For years, gunshot detection has been bought, and criticized, by cities nationwide.
With the president at Camp David for most of the weekend, the United States Secret Service decided that now would be a good time to fire off a few live rounds on the grounds of the White House—so it can evaluate a gunshot-detection technology known as ShotSpotter.
The mounted microphone and computer system is designed to detect gunshots via their audio signature and send prompt alerts to local authorities.
In a series of tweets on Saturday morning, the CEO of ShotSpotter, Ralph Clark, said that 90 cities and 10 university campuses currently use it, including recent additions in Louisville, Kentucky, and Cincinnati, Ohio. The system has been in use by the Metropolitan Police Department—which serves the city of Washington, DC—for many years.
However, the company has sometimes been criticized for being overly expensive, not particularly effective, and potentially invasive of people’s privacy.
Recently, San Antonio, Texas, decided that, after using the service for a year, ShotSpotter was no longer worth the price tag—over $500,000, which includes the cost of the service plus officer overtime.

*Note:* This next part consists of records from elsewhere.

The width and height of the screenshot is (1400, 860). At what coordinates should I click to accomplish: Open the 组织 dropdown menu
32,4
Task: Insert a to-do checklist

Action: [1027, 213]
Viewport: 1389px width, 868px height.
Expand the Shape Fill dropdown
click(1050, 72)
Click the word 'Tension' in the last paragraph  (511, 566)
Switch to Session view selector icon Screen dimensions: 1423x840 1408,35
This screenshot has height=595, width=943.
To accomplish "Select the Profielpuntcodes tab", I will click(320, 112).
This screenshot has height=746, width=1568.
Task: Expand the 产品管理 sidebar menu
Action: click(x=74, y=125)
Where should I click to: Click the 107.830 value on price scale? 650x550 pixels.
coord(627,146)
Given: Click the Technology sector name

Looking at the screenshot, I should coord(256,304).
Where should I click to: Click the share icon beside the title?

During the year that it was in use, the city only arrested four people as a result of the gunshot detection setup, or $136,500 per arrest, according to the San Antonio Express-News.
-- submitted from IRC
[How many shots could a ShotSpotter spot, if a ShotSpotter could spot shots? source --Ed.]
(Score: 0) by Anonymous Coward on Tuesday August 29 2017, @12:58PM (3 children)
"Isn't it a bit weird tho that the city of Washington DC already has the system but the White house for some reason isn't covered?"
Maybe it finally got cheap enough to make it easy.
The h/w should be simple, RasPi, microphone, gps module, and a way to phone home.
The s/w might be more interesting. You have to pick out the shots , then do the geometry.
Not sure what the signature of a gunshot looks like.
You should have both the initial report, and perhaps a supersonic bullet flyby to work with.
Multipath could be interesting. You could just take the leading edge, or use the the rest of further localize the source.
For $500k of my tax money, hopefully these folks are really good at this.
(Score: 2) by Knowledge Troll on Tuesday August 29 2017, @02:10PM (1 child)
According to my amateur audio engineering a gun shot should be extremely close to an impulse which is well known.
(Score: 0) by Anonymous Coward on Tuesday August 29 2017, @06:39PM
Even more similar would be firecrackers.
(Score: 2) by driverless on Wednesday August 30 2017, @02:45AM
Maybe it's because the Secret Service know more about its effectiveness than Washington bureaucrats. The primary purpose of this thing is as a deterrent, whether you switch it on or not. It's actual effectiveness is pretty marginal, so the economically most sensible way to deploy it would be to buy it, publicise it widely, install it very obviously, and then never bother paying for further upkeep or a license. In the case of the S-S, their existing security measures are probably already far better than Shotguesser, so there's no need for the security theatre of having it.